«Какое счастье? – возвращалась она к мысли о маминых словах. – Если горе?» Но что тут поделаешь, если сердце щемило по-прежнему сладко и больно одновременно? Она забыла, как зовут некоторых девчонок, которые держали ее под руки на похоронах, забыла лицо мужчины в рамке на комоде. Это был отец. Она забыла, что фотку поставила мама уже после его смерти, а она кричала: «Зачем ты его ставишь? Он же предатель!» Она забыла, что у порога дома, неуклюже свернувшись, лежит чей-то выброшенный ковер, и она все время падала на него, хотя давно была приучена его перепрыгивать.
Уже после отъезда тетки после похорон ее прижала к себе соседка-учительница, а она вырвалась, не признав ее. Надо ли повторять, что в погребе ее памяти уже не существовало Москвы, не было никакого парня, не было греха, а значит, не было и стыда. Она забыла, можно сказать, главное, что было в ее жизни на много-много лет, – смерть оказалась сильнее коротенькой любви на нескверных цветах.
Она стала странной. Например, ненавидела оперу, а ночью вскрикивала от паровозных гудков, почему-то ей хотелось уехать навсегда. Но в голову не приходил ни один город, и она лезла в атлас, читала названия городов, но это было так отвратительно скучно.
«Нормально, – говорили люди, – у нее ведь мать рано умерла, отойдет со временем». Иногда у нее возникало острое желание что-то вспомнить, что-то важное, но разве может быть что-то важнее смерти матери? Так и жила.

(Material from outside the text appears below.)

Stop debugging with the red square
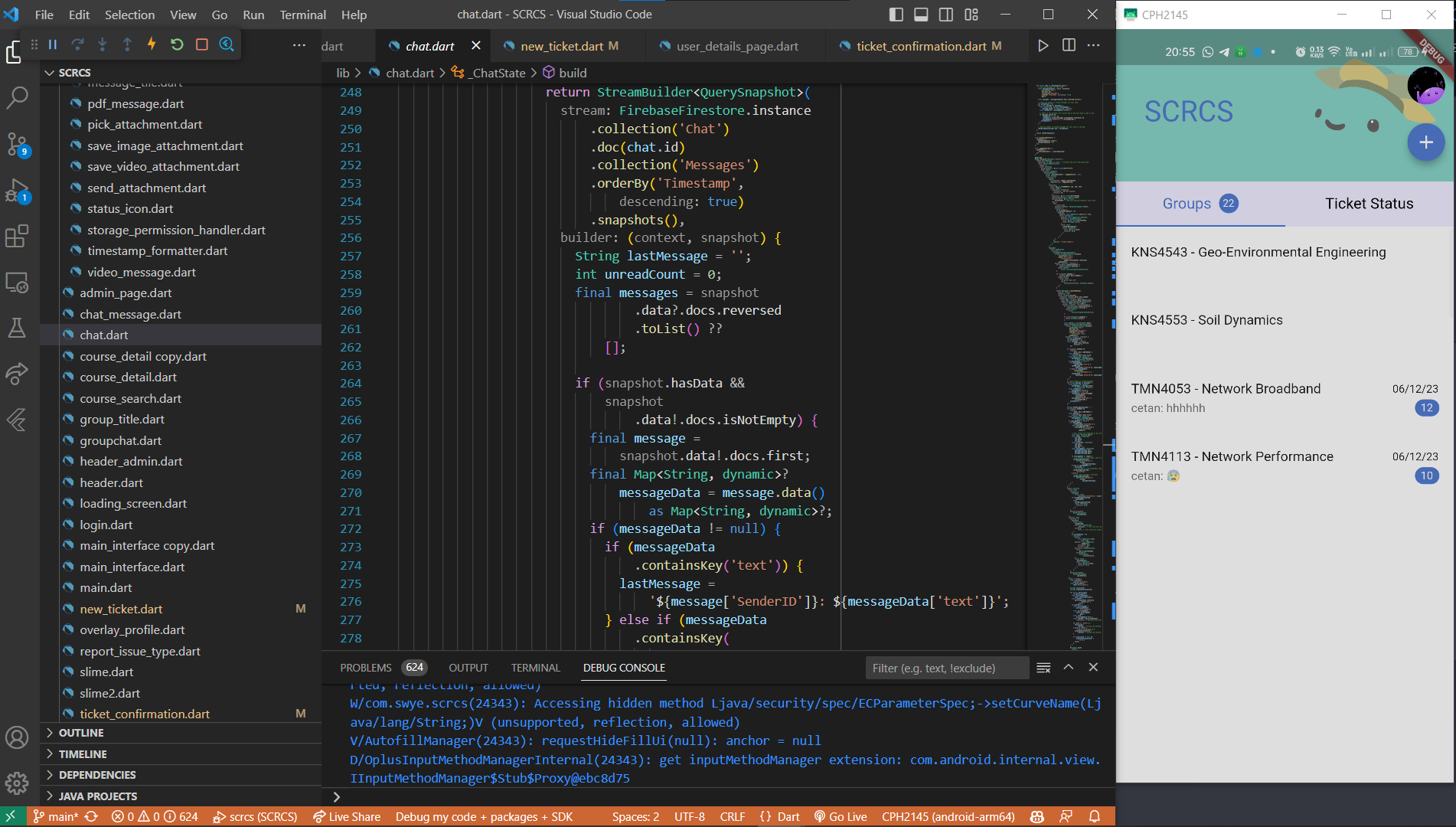Screen dimensions: 1456x827 coord(202,44)
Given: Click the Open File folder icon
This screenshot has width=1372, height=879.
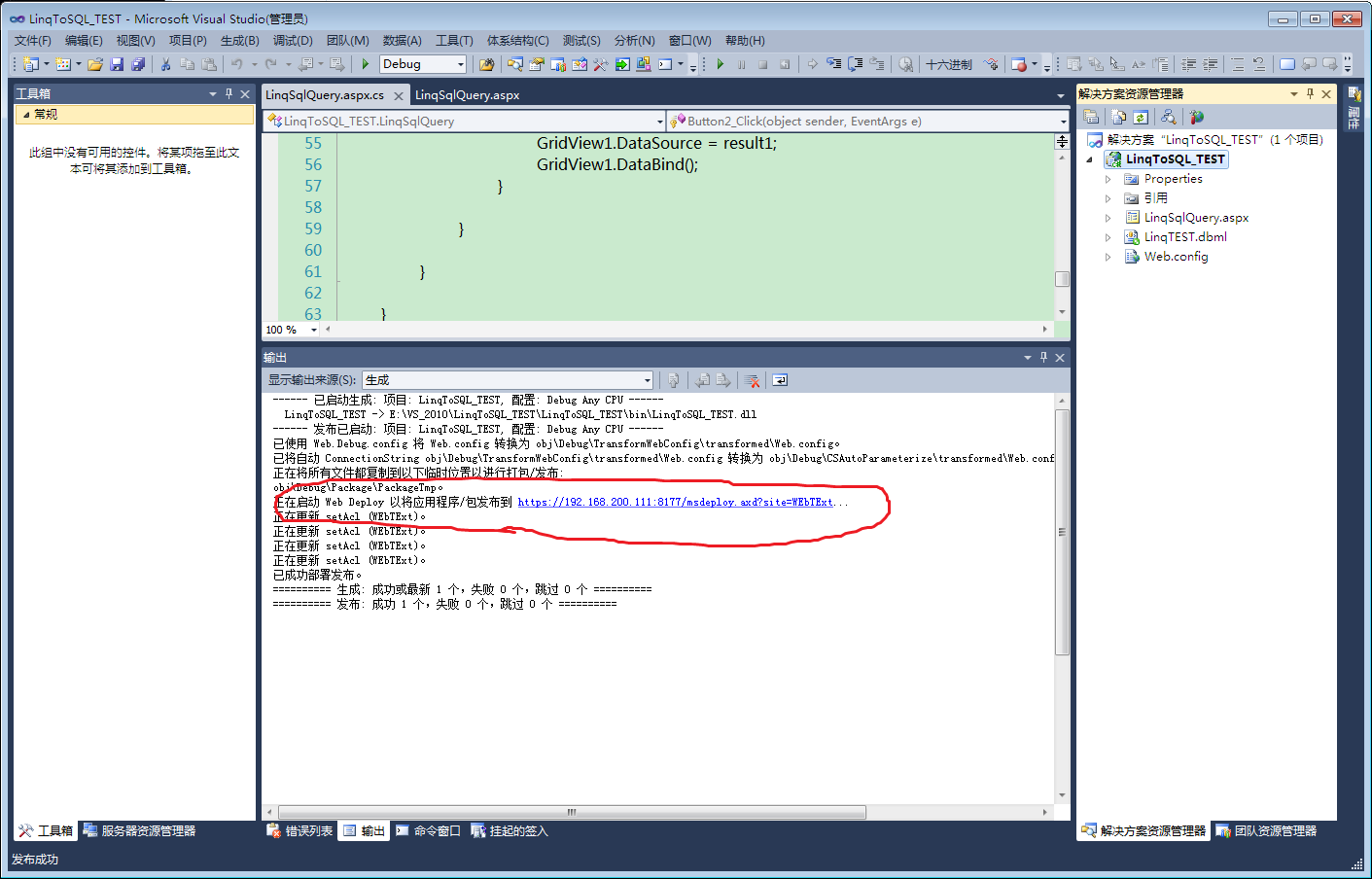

Ночами во сне высокая трава щекотала ей ноги, и она уже помнила, как зовут эту траву, но вспомнить имя уголька из босоножки так и не смогла. И тут, чтобы не сказать с бухты-барахты, приехал театр из Харькова. Привезли «Бориса Годунова». Она шла мимо, и ее как кожухом накрыло воспоминание о походе в оперу. Как тягомотна была ей музыка, как сдавливала она плечи и затыкала рот. Ей стало неловко за себя, за такую глупую ту девчонку, дурочку с переулочка. Одновременно зажглось где-то внизу живота. С чего бы это? А, это поле нескверных цветов. Она свернула за киоск и оперлась на него спиной, закрыв глаза, и прошлое вошло в нее нежно, капельно, она тряхнула головой – перед ней лежала мама и говорила: «Бог не фраер». Что за глупость? Как могла деликатная мама такое сказать? И она пошла быстро и снова наткнулась на афишу «Борис Годунов» и чуть не закричала: «А-а-а».
На работе раздражал запах клея. «Что-то обязательно должно бесить и раздражать. Так устроена жизнь. Привыкнешь. Клей ведь не говно, и ты не барыня». Как верно, подумала она. И не барыня, и не говно. Она очень привязалась к этой мудрой советчице, вот бы все люди открывали друг другу глаза на жизнь.